Work instructions = Take the line that contains "Expand the 状态 dropdown showing 全部" and all lines after it, up to and including the last line of the data, and write them out exactly; nothing else belongs in the answer.

[Entries shown — start]

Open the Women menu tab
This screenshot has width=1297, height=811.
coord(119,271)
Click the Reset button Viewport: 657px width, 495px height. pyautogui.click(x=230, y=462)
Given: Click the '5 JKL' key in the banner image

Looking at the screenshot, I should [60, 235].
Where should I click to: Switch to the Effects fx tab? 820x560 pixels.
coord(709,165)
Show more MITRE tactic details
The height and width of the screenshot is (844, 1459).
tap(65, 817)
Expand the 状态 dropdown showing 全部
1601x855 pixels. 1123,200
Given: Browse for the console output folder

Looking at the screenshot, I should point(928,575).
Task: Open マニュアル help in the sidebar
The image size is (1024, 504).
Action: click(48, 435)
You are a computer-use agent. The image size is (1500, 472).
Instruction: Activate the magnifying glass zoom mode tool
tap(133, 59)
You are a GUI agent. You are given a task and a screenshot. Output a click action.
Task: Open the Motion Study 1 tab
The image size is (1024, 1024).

[Entries shown — finish]

Result =
Expand the 状态 dropdown showing 全部
1601x855 pixels. 1123,200
Given: Browse for the console output folder

Looking at the screenshot, I should point(928,575).
Task: Open マニュアル help in the sidebar
The image size is (1024, 504).
Action: click(48, 435)
You are a computer-use agent. The image size is (1500, 472).
Instruction: Activate the magnifying glass zoom mode tool
tap(133, 59)
You are a GUI agent. You are given a task and a screenshot. Output a click action.
Task: Open the Motion Study 1 tab
The image size is (1024, 1024).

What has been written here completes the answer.